在C ++中,如何创建`std :: initializer_list< base *>`而不新建并且不分别声明各个元素? [英] In C++, how can I create a `std::initializer_list<base *>` without new and without declaring individual elements separately?
问题描述
在C ++中,您可以在文件范围内声明某些内容的数组:
In C++, you can declare an array of something at the file scope:
static foo a[] = { foo(), foo(), foo() };
单个foo对象具有静态存储空间(即,它们在运行时未分配).
The individual foo objects have static storage (i.e. they are not allocated at run-time).
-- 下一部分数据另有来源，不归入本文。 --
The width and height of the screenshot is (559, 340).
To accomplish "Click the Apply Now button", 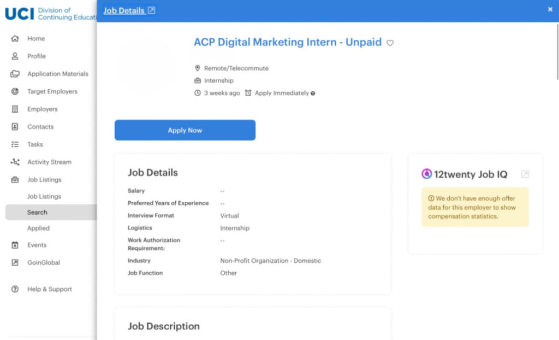I will (x=185, y=130).
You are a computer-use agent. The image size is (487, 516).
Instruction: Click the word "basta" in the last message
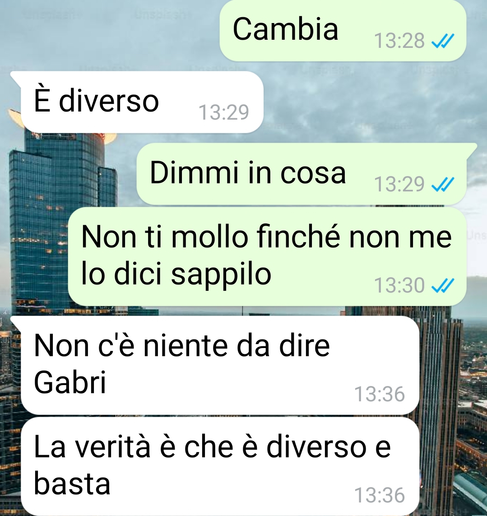[72, 483]
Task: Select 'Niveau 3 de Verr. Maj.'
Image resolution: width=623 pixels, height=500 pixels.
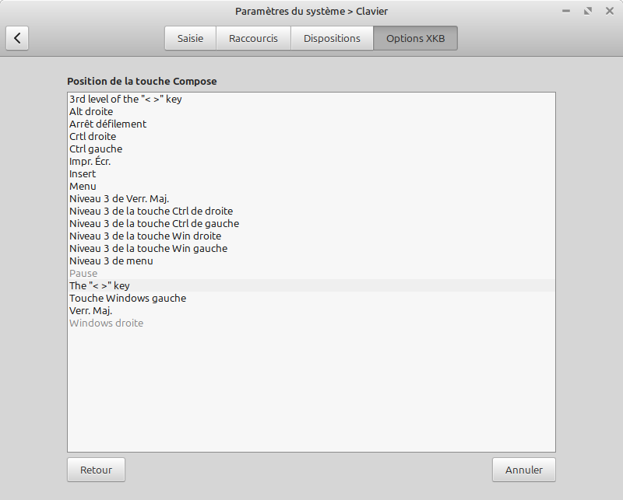Action: (x=119, y=199)
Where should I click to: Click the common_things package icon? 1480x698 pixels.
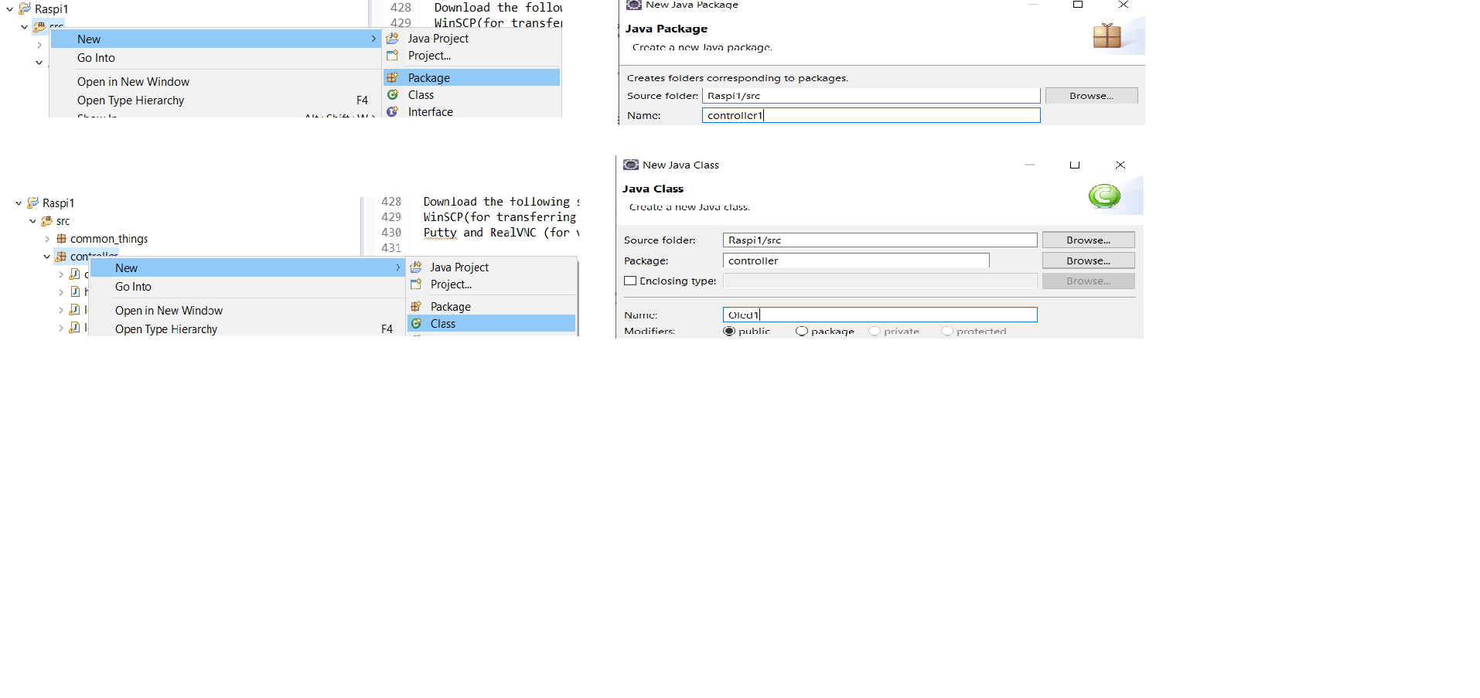tap(61, 239)
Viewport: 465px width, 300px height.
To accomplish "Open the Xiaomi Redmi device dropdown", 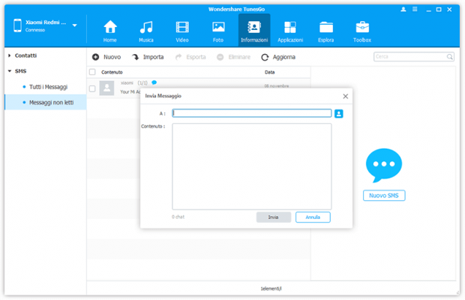I will tap(75, 26).
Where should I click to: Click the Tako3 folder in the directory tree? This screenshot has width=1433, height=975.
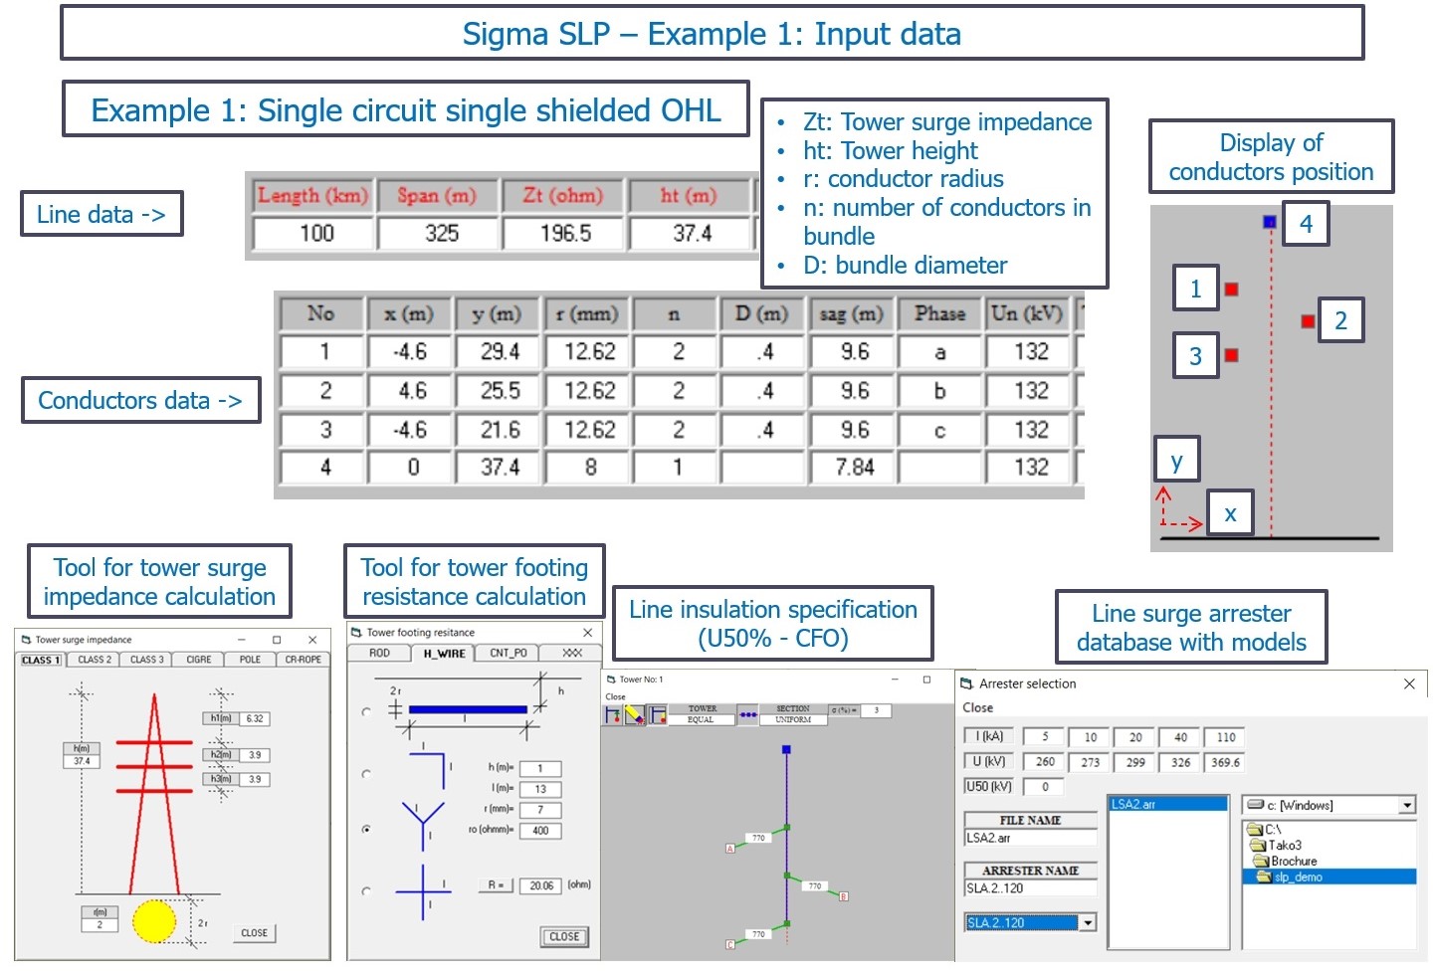click(1279, 845)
如果我有一个由两个或多个派生类继承的基类,则由于切片,以下内容将编译但无法按预期工作:
If I had a base class inherited by two or more derived classes, the following would compile but not work as expected due to slicing:
static base a[] = { derived1(), derived2() };
像这样的事情不会导致切片的发生:
Something like this should not cause slicing to happen:
static derived1 d1;
static derived2 d2;
static base *a[] = { &d1, &d2 };
我的问题是:如何在不必将d1
和d2
与a
分开声明的同时保持单个(指向)元素的静态存储的同时执行相同的操作?以下给出了临时使用地址"错误:
My question is: How can I do the same without having to declare d1
and d2
separately from a
, and while keeping static storage for the individual (pointed-to) elements? The following gives a "taking address of temporary" error:
static base *a[] = { &derived1(), &derived2() };
也许可以定义constexpr
可变参数模板函数?像这样:
Maybe it would be possible to define a constexpr
variadic template function? Something like:
template<typename... Args>
constexpr std::initializer_list<base *> base_array(Args... args) {
...
}
那我可以写:
static base *a[] = base_ptr_array(derived1(), derived2());
也许这将具有相同的临时地址"问题,尽管我的想法是由于这是一个constexpr,因此其工作原理与上述{ foo(), foo(), foo() }
类似(不会创建临时对象).
Maybe this would have the same "taking address of temporary" problem, though my idea was that since this is a constexpr it would work similarly to { foo(), foo(), foo() }
above (which doesn't create temporaries).
推荐答案
您可以使用一些模板来避免声明这些静态变量:
You can use some template to avoid declaring those static variables:
#include <tuple>
#include <array>
#include <type_traits>
#include <utility>
template<class Base, class... Ts>
struct foo {
foo()
: foo(Ts{}..., std::index_sequence_for<Ts...>{})
{}
std::tuple<Ts...> deriveds;
std::array<Base*, sizeof...(Ts)> arr;
private:
template<std::size_t... Is>
foo(Ts... ts, std::index_sequence<Is...>)
: deriveds(ts...)
, arr{ &std::get<Is>(deriveds)...}
{}
};
// test
#include <iostream>
struct A {
virtual void show() const {
std::cout << "A\n";
}
virtual ~A() = default;
};
struct B: public A
{
void show() const override {
std::cout << "B\n";
}
};
struct C: public A
{
void show() const override {
std::cout << "C\n";
}
};
foo<A, A, B, C> f;
int main() {
for ( A *ptr : f.arr ) {
ptr->show();
}
}
这篇关于在C ++中,如何创建`std :: initializer_list< base *>`而不新建并且不分别声明各个元素?的文章就介绍到这了,希望我们推荐的答案对大家有所帮助,也希望大家多多支持IT屋!